De Dwergschnauzer is een kleine terriër die oorspronkelijk in de 19e eeuw in Duitsland werd gefokt. Zijn uiterlijk onderscheidt zich door zijn "kleine baard". Dwergschnauzers staan bekend als minder agressief dan de typische terriër en zijn tegenwoordig lieve leden van veel families.
De Dwergschnauzer-hond heeft een dubbele vacht die bestaat uit een dichte ondervacht en een stugge, harde buitenvacht, die langer is rond de wenkbrauwen, benen en snuit. De overvloedige "inrichting" van het gezicht complimenteert zijn scherpe uitdrukking. De Dwergschnauzer, met een bijna vierkant geproportioneerd en robuust lichaam, heeft een stevige bouw. Omdat het is ontwikkeld om ratten te vangen, is het taai en snel, met een verreikende pas.
De gezellige, speelse, pittige, nieuwsgierige en alerte Dwergschnauzer is een welgemanierde en zachte huishond die graag omringd wordt door boeiende activiteiten. Het is minder agressief tegenover honden dan veel terriërs en minder dominant dan andere grotere Schnauzers. En hoewel het over het algemeen onderdanig is, kan het koppig of sluw zijn. Sommige Miniaturen hebben af en toe de neiging om veel te blaffen, maar ze genieten allemaal van het gezelschap van kinderen.

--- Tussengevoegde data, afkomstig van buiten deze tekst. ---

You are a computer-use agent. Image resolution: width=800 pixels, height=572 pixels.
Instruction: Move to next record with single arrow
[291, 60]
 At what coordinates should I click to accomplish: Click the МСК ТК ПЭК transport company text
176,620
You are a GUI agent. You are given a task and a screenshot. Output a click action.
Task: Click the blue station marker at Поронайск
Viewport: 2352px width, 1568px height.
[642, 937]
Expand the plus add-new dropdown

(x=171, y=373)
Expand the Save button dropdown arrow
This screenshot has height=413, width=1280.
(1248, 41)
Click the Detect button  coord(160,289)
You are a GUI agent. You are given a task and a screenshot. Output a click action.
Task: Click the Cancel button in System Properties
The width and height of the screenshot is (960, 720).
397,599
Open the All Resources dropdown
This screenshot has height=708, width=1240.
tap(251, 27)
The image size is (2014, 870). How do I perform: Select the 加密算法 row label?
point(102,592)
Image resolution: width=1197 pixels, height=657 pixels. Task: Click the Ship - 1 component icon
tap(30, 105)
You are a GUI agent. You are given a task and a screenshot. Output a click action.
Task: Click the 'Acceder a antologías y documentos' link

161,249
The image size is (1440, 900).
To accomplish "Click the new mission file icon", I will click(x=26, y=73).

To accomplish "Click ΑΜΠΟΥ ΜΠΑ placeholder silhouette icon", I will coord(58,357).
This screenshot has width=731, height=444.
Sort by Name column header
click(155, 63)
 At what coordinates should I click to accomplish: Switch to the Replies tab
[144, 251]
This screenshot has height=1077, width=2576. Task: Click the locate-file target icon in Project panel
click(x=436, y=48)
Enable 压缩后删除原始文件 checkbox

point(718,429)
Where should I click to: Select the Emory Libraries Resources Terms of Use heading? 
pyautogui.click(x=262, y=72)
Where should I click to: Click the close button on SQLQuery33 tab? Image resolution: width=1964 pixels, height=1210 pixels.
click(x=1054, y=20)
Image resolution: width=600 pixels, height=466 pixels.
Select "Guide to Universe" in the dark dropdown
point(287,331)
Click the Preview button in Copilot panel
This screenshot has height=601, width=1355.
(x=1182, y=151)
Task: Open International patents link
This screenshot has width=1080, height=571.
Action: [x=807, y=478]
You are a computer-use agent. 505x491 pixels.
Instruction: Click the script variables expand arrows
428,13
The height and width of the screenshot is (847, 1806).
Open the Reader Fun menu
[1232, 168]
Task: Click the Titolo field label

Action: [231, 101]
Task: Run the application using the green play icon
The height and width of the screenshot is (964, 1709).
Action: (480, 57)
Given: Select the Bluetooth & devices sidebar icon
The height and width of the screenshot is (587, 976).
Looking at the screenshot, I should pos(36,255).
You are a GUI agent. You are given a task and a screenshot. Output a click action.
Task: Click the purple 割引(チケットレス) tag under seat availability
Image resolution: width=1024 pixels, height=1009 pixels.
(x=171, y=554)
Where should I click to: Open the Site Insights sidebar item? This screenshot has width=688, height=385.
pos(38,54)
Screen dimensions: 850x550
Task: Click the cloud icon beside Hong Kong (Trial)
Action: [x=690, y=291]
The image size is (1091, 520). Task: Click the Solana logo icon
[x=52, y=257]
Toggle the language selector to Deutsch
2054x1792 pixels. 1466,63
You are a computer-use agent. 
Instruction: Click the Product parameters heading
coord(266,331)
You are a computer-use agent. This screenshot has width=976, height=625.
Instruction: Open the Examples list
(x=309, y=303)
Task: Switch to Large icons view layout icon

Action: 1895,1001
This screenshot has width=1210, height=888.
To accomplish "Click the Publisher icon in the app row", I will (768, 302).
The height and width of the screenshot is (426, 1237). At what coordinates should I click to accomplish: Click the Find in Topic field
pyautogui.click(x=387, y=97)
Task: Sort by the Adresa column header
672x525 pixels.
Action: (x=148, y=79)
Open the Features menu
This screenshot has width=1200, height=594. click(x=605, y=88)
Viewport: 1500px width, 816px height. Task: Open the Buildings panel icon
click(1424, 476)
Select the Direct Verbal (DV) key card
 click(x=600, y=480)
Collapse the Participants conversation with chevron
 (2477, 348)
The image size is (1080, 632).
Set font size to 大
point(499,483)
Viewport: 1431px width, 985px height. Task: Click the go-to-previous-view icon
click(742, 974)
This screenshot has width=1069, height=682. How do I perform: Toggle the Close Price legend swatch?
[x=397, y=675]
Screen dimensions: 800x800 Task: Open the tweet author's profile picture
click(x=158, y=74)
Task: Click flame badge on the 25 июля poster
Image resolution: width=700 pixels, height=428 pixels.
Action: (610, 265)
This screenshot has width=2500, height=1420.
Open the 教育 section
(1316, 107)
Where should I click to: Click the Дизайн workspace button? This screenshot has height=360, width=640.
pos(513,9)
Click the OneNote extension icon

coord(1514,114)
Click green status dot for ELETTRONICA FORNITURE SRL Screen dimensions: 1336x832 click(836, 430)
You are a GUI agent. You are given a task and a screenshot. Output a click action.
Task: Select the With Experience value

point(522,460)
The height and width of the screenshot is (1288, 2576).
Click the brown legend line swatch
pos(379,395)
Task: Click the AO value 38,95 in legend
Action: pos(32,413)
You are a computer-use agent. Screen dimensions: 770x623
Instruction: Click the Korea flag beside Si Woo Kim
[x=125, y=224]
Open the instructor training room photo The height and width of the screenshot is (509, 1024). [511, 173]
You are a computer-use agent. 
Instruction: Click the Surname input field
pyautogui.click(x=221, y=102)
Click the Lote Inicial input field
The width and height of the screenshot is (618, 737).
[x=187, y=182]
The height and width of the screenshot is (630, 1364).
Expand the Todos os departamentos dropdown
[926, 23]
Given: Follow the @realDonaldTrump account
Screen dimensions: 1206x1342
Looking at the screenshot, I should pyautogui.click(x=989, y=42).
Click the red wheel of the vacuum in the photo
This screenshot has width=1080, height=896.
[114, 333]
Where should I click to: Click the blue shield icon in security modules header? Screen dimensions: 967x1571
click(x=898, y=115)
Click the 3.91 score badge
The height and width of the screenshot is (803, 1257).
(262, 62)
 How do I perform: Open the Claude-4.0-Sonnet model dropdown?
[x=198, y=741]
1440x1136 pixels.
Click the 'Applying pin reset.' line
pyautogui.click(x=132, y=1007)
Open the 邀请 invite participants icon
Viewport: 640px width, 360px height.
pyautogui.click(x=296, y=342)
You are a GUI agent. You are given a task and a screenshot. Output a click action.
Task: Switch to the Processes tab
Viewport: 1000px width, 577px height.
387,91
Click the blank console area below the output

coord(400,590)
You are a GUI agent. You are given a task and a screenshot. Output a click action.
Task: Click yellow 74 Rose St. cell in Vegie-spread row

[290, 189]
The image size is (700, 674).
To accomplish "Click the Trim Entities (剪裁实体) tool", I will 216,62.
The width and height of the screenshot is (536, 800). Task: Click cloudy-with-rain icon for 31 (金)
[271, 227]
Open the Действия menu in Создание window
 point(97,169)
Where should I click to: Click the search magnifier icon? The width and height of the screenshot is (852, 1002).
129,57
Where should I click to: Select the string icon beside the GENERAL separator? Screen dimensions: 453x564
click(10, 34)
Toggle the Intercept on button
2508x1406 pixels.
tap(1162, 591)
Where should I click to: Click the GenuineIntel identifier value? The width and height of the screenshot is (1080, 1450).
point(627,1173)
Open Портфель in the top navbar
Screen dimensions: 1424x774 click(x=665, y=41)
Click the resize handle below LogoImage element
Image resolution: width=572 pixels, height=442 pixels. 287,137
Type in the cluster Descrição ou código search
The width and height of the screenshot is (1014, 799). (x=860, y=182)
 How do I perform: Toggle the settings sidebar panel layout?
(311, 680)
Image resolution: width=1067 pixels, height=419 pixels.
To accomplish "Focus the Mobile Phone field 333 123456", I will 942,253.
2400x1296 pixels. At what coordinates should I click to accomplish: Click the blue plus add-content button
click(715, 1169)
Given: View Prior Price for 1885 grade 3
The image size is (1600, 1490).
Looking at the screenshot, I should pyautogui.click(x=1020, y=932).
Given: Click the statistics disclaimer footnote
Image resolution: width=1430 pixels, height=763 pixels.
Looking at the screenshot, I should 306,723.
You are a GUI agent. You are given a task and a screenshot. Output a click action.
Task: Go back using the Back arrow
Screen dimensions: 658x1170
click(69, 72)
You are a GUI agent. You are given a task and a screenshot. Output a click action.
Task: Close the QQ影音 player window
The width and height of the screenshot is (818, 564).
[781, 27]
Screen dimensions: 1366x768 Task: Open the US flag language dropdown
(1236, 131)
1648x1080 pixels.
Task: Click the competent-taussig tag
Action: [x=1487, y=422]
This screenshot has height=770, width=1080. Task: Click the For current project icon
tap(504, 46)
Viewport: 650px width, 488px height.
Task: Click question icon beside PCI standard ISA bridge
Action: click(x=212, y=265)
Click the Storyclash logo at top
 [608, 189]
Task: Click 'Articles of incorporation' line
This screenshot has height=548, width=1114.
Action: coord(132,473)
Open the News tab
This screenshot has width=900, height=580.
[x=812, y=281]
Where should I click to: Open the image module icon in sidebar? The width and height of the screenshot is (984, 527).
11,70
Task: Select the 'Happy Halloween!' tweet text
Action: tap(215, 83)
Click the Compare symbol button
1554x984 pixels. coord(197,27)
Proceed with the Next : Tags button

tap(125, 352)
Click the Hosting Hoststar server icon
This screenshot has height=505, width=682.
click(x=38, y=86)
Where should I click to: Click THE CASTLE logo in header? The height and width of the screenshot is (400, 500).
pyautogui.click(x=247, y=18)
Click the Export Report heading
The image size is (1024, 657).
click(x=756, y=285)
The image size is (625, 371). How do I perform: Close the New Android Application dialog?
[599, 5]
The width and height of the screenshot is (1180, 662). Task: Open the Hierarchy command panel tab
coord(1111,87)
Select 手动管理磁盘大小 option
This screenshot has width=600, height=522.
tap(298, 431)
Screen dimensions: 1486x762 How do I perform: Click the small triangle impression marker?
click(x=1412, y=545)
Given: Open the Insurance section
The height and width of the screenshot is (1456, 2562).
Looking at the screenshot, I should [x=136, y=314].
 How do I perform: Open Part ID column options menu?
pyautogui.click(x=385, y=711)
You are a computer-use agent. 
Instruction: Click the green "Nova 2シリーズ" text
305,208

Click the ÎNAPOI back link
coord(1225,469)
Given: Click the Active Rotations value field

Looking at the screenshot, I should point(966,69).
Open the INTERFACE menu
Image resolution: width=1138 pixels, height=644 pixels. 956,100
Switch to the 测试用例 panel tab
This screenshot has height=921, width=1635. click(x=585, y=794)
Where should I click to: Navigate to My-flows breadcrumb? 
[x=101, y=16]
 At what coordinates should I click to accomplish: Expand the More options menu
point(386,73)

De draadvacht van de dwergschnauzer moet elke week worden gekamd, plus vormgeven en knippen. Strippen is goed voor showhonden, terwijl knippen (of stylen) voldoende is voor huisdieren, omdat het de textuur van de vacht verzacht. Aan de bewegingseisen van de energieke Dwergschnauzer kan worden voldaan met een gematigde wandeling aan de lijn of een speels spel in de tuin. En hoewel de hond in staat is om buiten te leven in gematigde of warme klimaten, kan aan zijn emotionele behoeften het beste worden voldaan met een gezellige "hondenruimte" binnenshuis met zijn gezin.
De Dwergschnauzer, met een levensduur van 12 tot 14 jaar, heeft soms last van gezondheidsproblemen zoals mycobacterium avium infectie, cataract en netvliesdysplasie. Andere belangrijke gezondheidsproblemen die het kunnen beïnvloeden, zijn urolithiasis en progressieve retinale atrofie (PRA), terwijl enkele kleine gezondheidsproblemen de ziekte van von Willebrand (vWD), myotonia congenita, Schnauzer comedo-syndroom en allergieën zijn. Een dierenarts kan DNA- of oogonderzoeken uitvoeren om enkele van deze problemen te identificeren.
Ontwikkeld in Duitsland in de late 19e eeuw, werd de Dwergschnauzer oorspronkelijk gefokt als een kleine boerderijhond om ratten en ongedierte weg te houden. Het was niet alleen de meest populaire Schnauzer, maar ook de kleinste in zijn klasse, en werd aangeprezen als de enige terriër die niet afkomstig was van het Europese eilandbestand. Er wordt ook aangenomen dat de Mini Schnauzer is afgeleid van het kruisen van Affenpinschers en Poedels met kleine Standard Schnauzers. Overigens komt de naam "Schnauzer" van een gelijknamige showhond die in 1879 in Duitsland werd tentoongesteld; vertaald uit het Duits, betekent het woord schnauzer "kleine baard".
In Duitsland werd de dwergschnauzer eind jaren 1890 getoond als een apart ras van de standaardschnauzer. Het duurde echter tot 1933 voordat de American Kennel Club de miniatuur en de standaard in afzonderlijke rassen groepeerde. In de Verenigde Staten is de miniatuur de enige echte Schnauzer onder de Terrier Group. In Engeland werd dit ras onderdeel van Schnauzers onder de Utility Group.
De Dwergschnauzer-hond werd veel later in de Verenigde Staten geïntroduceerd dan de standaard- en reuzenschnauzers, maar na de Tweede Wereldoorlog werd de Mini populairder dan de andere Schnauzers en werd uiteindelijk het op twee na populairste ras in de VS. uitziende familiehuisdier en showhond blijft een constante favoriet onder hondenliefhebbers.